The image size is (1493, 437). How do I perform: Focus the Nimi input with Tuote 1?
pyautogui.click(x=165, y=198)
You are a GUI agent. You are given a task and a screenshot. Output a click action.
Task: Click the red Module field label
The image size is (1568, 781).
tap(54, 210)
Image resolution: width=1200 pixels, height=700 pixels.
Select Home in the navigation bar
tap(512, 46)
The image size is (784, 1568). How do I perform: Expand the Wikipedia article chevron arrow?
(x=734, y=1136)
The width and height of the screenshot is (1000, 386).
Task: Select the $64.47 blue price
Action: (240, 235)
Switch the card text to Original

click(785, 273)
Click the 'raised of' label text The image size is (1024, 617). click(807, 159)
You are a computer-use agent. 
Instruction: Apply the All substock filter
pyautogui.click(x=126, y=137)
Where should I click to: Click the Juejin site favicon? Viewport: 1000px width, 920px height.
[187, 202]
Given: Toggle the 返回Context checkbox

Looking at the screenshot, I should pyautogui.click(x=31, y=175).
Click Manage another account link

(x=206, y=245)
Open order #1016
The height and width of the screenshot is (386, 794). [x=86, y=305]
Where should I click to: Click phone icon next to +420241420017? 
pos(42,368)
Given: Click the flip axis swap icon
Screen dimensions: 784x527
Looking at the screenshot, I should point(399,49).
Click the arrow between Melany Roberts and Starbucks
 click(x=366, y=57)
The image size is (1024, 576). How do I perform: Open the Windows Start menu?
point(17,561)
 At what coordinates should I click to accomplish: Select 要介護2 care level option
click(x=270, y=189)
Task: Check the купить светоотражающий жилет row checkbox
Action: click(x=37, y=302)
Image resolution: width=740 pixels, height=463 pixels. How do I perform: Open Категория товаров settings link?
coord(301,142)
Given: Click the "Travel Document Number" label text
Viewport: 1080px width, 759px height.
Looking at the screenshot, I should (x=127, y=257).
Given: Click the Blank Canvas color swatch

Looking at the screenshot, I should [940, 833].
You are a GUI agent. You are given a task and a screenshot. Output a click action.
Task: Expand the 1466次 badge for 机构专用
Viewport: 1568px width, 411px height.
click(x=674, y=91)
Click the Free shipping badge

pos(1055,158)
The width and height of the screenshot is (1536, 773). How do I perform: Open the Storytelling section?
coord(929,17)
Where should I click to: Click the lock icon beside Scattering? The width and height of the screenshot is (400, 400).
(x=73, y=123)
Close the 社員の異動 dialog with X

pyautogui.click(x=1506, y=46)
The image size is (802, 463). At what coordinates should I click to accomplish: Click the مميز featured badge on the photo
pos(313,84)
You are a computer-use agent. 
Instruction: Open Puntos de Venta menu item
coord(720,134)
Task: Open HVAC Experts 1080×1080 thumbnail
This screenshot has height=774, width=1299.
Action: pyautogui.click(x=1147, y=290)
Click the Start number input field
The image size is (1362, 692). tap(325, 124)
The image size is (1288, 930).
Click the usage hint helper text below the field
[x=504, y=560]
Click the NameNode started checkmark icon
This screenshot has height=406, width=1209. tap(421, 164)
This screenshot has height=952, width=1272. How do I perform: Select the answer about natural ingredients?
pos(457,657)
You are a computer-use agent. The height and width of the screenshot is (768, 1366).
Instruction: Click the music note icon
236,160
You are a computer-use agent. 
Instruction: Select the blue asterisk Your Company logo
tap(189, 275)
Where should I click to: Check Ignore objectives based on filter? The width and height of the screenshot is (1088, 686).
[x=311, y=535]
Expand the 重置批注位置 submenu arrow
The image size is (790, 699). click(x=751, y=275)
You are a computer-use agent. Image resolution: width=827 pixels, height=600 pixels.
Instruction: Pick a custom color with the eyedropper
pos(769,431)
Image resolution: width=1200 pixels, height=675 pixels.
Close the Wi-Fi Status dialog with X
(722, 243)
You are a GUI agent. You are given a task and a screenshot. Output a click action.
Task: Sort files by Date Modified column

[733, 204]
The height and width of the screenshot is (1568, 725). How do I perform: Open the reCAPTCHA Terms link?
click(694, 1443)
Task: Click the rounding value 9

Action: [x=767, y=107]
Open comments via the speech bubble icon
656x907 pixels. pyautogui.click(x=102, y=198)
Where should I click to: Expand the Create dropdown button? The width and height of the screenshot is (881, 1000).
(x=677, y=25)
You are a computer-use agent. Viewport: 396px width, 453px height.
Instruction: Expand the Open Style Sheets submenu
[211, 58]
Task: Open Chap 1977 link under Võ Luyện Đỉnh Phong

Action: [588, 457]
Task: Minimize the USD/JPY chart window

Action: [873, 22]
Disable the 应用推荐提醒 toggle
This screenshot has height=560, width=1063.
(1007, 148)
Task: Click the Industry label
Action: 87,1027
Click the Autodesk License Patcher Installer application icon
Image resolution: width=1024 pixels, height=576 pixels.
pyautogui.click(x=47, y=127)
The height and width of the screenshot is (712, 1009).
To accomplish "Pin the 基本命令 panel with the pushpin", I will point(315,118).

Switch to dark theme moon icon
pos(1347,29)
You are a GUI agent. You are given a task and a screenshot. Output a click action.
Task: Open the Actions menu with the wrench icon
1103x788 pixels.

________________________________________

Repeat each record word for word.

The image size is (1493, 437). How do I perform: Focus the Nimi input with Tuote 1?
pyautogui.click(x=165, y=198)
You are a GUI agent. You are given a task and a screenshot. Output a click action.
Task: Click the red Module field label
The image size is (1568, 781).
tap(54, 210)
Image resolution: width=1200 pixels, height=700 pixels.
Select Home in the navigation bar
tap(512, 46)
The image size is (784, 1568). How do I perform: Expand the Wikipedia article chevron arrow?
(x=734, y=1136)
The width and height of the screenshot is (1000, 386).
Task: Select the $64.47 blue price
Action: (240, 235)
Switch the card text to Original

click(785, 273)
Click the 'raised of' label text The image size is (1024, 617). click(807, 159)
You are a computer-use agent. 
Instruction: Apply the All substock filter
pyautogui.click(x=126, y=137)
Where should I click to: Click the Juejin site favicon? Viewport: 1000px width, 920px height.
[187, 202]
Given: Toggle the 返回Context checkbox

Looking at the screenshot, I should pyautogui.click(x=31, y=175).
Click Manage another account link

(x=206, y=245)
Open order #1016
The height and width of the screenshot is (386, 794). [x=86, y=305]
Where should I click to: Click phone icon next to +420241420017? 
pos(42,368)
Given: Click the flip axis swap icon
Screen dimensions: 784x527
Looking at the screenshot, I should point(399,49).
Click the arrow between Melany Roberts and Starbucks
 click(x=366, y=57)
The image size is (1024, 576). How do I perform: Open the Windows Start menu?
point(17,561)
 At what coordinates should I click to accomplish: Select 要介護2 care level option
click(x=270, y=189)
Task: Check the купить светоотражающий жилет row checkbox
Action: click(x=37, y=302)
Image resolution: width=740 pixels, height=463 pixels. How do I perform: Open Категория товаров settings link?
coord(301,142)
Given: Click the "Travel Document Number" label text
Viewport: 1080px width, 759px height.
Looking at the screenshot, I should (x=127, y=257).
Given: Click the Blank Canvas color swatch

Looking at the screenshot, I should [940, 833].
You are a GUI agent. You are given a task and a screenshot. Output a click action.
Task: Expand the 1466次 badge for 机构专用
Viewport: 1568px width, 411px height.
click(x=674, y=91)
Click the Free shipping badge

pos(1055,158)
The width and height of the screenshot is (1536, 773). How do I perform: Open the Storytelling section?
coord(929,17)
Where should I click to: Click the lock icon beside Scattering? The width and height of the screenshot is (400, 400).
(x=73, y=123)
Close the 社員の異動 dialog with X

pyautogui.click(x=1506, y=46)
The image size is (802, 463). At what coordinates should I click to accomplish: Click the مميز featured badge on the photo
pos(313,84)
You are a computer-use agent. 
Instruction: Open Puntos de Venta menu item
coord(720,134)
Task: Open HVAC Experts 1080×1080 thumbnail
This screenshot has height=774, width=1299.
Action: pyautogui.click(x=1147, y=290)
Click the Start number input field
The image size is (1362, 692). tap(325, 124)
The image size is (1288, 930).
Click the usage hint helper text below the field
[x=504, y=560]
Click the NameNode started checkmark icon
This screenshot has height=406, width=1209. tap(421, 164)
This screenshot has height=952, width=1272. How do I perform: Select the answer about natural ingredients?
pos(457,657)
You are a computer-use agent. The height and width of the screenshot is (768, 1366).
Instruction: Click the music note icon
236,160
You are a computer-use agent. 
Instruction: Select the blue asterisk Your Company logo
tap(189, 275)
Where should I click to: Check Ignore objectives based on filter? The width and height of the screenshot is (1088, 686).
[x=311, y=535]
Expand the 重置批注位置 submenu arrow
The image size is (790, 699). click(x=751, y=275)
You are a computer-use agent. Image resolution: width=827 pixels, height=600 pixels.
Instruction: Pick a custom color with the eyedropper
pos(769,431)
Image resolution: width=1200 pixels, height=675 pixels.
Close the Wi-Fi Status dialog with X
(722, 243)
You are a GUI agent. You are given a task and a screenshot. Output a click action.
Task: Sort files by Date Modified column

[733, 204]
The height and width of the screenshot is (1568, 725). How do I perform: Open the reCAPTCHA Terms link?
click(694, 1443)
Task: Click the rounding value 9

Action: [x=767, y=107]
Open comments via the speech bubble icon
656x907 pixels. pyautogui.click(x=102, y=198)
Where should I click to: Expand the Create dropdown button? The width and height of the screenshot is (881, 1000).
(x=677, y=25)
You are a computer-use agent. Viewport: 396px width, 453px height.
Instruction: Expand the Open Style Sheets submenu
[211, 58]
Task: Open Chap 1977 link under Võ Luyện Đỉnh Phong

Action: [588, 457]
Task: Minimize the USD/JPY chart window

Action: [873, 22]
Disable the 应用推荐提醒 toggle
This screenshot has height=560, width=1063.
(1007, 148)
Task: Click the Industry label
Action: 87,1027
Click the Autodesk License Patcher Installer application icon
Image resolution: width=1024 pixels, height=576 pixels.
pyautogui.click(x=47, y=127)
The height and width of the screenshot is (712, 1009).
To accomplish "Pin the 基本命令 panel with the pushpin", I will point(315,118).

Switch to dark theme moon icon
pos(1347,29)
You are a GUI agent. You are given a task and a screenshot. Output a click action.
Task: Open the Actions menu with the wrench icon
1103x788 pixels.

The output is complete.